Finding signals among noise
Part of the challenge of tracking the diseases is that they have not been registered consistently in the health system. This means that patients are invisible in the statistics if they only see their general practitioner or a private dermatologist. They will not show up in the data, unless they are referred to a hospital for examination.
“When there are no shared diagnostic codes for the diseases, you need to do some detective work and find your own disease markers,” Schmidt says.
She will identify these possible markers by analyzing several national registers, including data on tissue samples, hospital diagnoses, prescription medicine and the lifespan of residents. Her PhD was a pilot for the approach, using register data to track the occurrence and risk factors of herpes zoster.
“Out of many different data points, you build your own formula to detect the disease. To me it is like finding meaningful signals and filtering out the noise.”
Knowing the patterns for patients before and after diagnosis does not only benefit high-level health planning. While it can make it easier to set treatment priorities at a population level, understanding the chronology of a disease can also help clinicians give clearer answers to the patients sitting in front of them. When Schmidt meets people with bullous pemphigoid or lichen planus she hopes to do that.
“I want to offer some clarification when they ask why they developed the disease and what might happen years from now.”
Sigrún Alba Jóhannesdóttir Schmidt, MD, PhD
Researcher and Resident Physician, Department of Dermatology, Aarhus University and Aarhus University Hospital
Project title: “Leveraging Real-World Data for Dermato-Epidemiological Research of Bullous Pemphigoid and Lichen Planus in Denmark”
What it covers: A nationwide look at two chronic immune skin diseases, bullous pemphigoid and lichen planus, to pinpoint how common they are, what triggers them, how they are managed, and their long-term impact.
Bullous pemphigoid and lichen planus cause inflammation of the skin and mucous membranes. For bullous pemphigold people are typically 60 years or older, when they are diagnosed. Lichen planus patients tend to be younger. Both are traditionally treated with systemic drugs like methotrexate, which may have adverse effects, such as suppression of the immune system. A more targeted treatment alternative is not yet well-developed.

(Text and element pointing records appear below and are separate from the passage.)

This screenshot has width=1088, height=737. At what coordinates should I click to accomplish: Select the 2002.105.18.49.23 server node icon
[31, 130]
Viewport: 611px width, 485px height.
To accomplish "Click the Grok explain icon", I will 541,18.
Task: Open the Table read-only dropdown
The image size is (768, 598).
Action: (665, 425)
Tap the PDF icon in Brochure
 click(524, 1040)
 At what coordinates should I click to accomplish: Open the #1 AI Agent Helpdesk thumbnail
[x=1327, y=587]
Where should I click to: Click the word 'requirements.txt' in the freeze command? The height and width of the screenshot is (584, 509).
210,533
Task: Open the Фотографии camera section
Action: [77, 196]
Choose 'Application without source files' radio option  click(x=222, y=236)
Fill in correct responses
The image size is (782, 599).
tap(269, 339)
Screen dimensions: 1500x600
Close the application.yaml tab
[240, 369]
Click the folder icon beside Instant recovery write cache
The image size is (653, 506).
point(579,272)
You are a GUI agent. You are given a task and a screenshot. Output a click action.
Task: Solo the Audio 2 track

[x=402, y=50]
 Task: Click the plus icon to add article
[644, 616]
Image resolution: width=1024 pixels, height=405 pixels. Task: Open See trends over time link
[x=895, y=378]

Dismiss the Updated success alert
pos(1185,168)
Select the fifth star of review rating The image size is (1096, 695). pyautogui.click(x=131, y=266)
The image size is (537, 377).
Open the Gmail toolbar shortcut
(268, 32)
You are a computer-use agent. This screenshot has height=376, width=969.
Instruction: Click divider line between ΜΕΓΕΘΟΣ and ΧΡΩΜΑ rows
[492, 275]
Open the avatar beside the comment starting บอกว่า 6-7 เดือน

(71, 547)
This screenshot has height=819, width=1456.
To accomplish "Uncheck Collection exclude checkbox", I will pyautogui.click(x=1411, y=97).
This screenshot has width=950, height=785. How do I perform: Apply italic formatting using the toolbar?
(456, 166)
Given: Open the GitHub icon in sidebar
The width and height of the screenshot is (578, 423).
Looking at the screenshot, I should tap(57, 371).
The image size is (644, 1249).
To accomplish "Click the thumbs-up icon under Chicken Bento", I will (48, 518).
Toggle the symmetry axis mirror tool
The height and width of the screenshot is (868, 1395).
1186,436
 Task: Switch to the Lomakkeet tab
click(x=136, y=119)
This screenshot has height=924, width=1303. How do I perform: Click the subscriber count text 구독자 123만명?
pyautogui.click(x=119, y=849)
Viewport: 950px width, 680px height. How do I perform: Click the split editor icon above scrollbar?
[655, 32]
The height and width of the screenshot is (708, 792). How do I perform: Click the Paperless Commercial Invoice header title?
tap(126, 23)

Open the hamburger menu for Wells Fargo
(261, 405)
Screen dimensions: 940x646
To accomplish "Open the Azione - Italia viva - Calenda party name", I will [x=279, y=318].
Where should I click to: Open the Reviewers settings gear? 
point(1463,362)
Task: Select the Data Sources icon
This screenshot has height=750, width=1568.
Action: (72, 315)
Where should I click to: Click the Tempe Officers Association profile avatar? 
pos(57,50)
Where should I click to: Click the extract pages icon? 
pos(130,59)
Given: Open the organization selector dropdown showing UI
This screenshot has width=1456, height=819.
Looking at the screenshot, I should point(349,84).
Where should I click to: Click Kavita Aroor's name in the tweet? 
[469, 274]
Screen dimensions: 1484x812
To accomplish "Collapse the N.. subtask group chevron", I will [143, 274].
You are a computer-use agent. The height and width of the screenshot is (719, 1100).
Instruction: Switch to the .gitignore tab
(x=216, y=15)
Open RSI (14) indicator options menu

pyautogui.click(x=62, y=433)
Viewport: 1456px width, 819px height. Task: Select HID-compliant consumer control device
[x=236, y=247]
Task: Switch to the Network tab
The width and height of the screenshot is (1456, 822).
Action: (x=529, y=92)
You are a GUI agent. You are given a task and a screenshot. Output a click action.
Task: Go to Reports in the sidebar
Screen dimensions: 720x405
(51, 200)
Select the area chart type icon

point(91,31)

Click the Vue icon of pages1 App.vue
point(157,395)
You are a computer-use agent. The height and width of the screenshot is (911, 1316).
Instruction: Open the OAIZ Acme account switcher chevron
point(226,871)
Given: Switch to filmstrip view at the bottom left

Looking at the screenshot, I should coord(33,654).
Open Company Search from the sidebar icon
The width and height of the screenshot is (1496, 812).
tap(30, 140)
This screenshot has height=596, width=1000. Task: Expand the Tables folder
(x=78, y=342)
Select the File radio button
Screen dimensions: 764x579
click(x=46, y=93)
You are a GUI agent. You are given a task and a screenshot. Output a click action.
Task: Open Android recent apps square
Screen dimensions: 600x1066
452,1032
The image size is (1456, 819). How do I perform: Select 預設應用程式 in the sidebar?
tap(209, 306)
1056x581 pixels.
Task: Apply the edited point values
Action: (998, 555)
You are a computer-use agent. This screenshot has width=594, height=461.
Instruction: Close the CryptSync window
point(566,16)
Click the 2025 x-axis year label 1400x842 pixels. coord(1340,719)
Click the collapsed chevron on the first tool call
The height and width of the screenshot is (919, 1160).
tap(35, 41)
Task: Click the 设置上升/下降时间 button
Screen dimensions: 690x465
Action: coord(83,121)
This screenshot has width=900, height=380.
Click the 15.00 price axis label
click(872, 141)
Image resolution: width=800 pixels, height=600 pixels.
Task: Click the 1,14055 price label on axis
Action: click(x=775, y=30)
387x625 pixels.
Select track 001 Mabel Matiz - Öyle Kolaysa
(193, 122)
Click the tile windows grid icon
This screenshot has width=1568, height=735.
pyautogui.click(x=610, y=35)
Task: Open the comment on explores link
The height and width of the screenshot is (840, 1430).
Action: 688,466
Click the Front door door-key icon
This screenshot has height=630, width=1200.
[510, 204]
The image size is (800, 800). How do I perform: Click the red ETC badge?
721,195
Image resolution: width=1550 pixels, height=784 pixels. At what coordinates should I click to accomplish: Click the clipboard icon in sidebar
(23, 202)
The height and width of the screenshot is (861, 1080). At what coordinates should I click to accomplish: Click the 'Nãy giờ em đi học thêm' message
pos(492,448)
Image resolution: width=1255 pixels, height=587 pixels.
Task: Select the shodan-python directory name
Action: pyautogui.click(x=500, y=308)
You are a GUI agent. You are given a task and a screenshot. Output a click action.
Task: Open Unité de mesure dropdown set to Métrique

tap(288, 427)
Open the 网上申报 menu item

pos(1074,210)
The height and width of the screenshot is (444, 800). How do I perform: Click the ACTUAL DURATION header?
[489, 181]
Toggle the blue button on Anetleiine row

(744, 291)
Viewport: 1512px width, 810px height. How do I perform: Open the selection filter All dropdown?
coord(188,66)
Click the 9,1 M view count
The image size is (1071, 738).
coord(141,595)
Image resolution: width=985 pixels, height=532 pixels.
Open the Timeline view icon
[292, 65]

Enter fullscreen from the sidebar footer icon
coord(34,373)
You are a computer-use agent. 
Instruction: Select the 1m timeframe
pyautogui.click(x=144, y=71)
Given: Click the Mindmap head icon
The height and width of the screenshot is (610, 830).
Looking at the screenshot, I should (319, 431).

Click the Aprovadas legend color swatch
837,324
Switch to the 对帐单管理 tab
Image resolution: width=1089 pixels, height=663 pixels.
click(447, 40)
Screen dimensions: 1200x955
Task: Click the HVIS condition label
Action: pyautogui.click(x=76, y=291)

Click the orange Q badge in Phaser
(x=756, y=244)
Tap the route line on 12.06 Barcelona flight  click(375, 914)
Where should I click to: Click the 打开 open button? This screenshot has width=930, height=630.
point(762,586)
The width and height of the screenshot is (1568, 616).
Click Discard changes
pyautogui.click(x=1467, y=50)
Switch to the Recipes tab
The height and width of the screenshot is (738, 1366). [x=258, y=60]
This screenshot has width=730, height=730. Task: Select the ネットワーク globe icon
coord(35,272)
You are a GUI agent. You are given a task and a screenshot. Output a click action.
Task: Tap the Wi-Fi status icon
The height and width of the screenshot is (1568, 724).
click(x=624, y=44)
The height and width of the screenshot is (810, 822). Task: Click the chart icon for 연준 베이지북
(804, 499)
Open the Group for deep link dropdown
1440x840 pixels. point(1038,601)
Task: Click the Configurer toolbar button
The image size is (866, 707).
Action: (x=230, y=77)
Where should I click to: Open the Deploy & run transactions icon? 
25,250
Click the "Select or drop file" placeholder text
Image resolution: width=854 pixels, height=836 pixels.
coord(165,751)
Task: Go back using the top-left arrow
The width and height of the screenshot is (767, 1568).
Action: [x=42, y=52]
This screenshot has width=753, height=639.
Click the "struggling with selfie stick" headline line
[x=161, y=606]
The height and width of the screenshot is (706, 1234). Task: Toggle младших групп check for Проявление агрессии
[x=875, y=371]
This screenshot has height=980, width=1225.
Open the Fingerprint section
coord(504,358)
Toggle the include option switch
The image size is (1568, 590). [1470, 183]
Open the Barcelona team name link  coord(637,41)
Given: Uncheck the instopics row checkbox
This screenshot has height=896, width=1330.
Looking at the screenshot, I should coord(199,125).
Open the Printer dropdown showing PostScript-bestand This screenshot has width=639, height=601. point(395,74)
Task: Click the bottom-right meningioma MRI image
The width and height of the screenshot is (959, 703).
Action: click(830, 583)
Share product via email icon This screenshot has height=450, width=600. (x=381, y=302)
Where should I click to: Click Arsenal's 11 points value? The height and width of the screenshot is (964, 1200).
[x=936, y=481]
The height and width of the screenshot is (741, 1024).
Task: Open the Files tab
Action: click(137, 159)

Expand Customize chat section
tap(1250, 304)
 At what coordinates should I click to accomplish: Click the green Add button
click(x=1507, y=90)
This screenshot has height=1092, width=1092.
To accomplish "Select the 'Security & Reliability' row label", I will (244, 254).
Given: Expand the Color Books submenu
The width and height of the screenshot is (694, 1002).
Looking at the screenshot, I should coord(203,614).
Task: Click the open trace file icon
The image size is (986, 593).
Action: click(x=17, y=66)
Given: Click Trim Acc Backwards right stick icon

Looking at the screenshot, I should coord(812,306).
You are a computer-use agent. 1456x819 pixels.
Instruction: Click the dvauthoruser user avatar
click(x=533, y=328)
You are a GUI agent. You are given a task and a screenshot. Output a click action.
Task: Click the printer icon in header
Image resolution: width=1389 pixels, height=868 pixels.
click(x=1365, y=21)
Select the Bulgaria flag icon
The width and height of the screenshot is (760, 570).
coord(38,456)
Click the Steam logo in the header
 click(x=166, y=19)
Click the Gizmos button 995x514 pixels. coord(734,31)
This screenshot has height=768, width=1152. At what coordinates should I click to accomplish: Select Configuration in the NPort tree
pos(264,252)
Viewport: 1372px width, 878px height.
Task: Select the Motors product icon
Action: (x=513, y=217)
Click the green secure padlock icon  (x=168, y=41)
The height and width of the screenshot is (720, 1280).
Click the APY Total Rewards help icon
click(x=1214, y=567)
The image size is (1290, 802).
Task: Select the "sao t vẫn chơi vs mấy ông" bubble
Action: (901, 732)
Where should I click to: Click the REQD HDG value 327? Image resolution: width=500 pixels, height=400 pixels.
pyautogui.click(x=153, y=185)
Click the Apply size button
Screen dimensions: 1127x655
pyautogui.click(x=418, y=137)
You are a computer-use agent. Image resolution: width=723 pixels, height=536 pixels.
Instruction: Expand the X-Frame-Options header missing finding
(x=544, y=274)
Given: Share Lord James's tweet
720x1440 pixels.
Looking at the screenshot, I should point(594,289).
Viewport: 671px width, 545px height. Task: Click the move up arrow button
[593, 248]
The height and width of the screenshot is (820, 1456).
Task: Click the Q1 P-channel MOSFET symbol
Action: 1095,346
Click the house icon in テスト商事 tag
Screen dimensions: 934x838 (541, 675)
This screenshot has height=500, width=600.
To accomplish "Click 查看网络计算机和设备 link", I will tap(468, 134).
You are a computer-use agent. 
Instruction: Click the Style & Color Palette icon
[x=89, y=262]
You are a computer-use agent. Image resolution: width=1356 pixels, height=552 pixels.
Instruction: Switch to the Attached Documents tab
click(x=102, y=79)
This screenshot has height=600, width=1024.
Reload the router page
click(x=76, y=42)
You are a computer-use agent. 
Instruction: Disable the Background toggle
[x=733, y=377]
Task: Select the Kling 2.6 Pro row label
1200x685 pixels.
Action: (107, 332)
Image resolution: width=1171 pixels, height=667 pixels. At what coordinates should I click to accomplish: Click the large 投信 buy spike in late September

The project aims to support patient care grounded in data, ensuring resources are spent well and made equally accessible to everyone.
Best advice for a young researcher: “Try research as early as you can in your career. The best way to know if it is for you is to actually do it. And once you are in it, accept that research has ups and downs. Persistence is key.”
On receiving the LEO Foundation Dr Abildgaard Fellowship: “The great thing about this fellowship is that it is an opportunity to build my own research group with support over 5 years. It gives me the freedom to establish a strong foundation for my research while continuing my clinical work in dermatology.”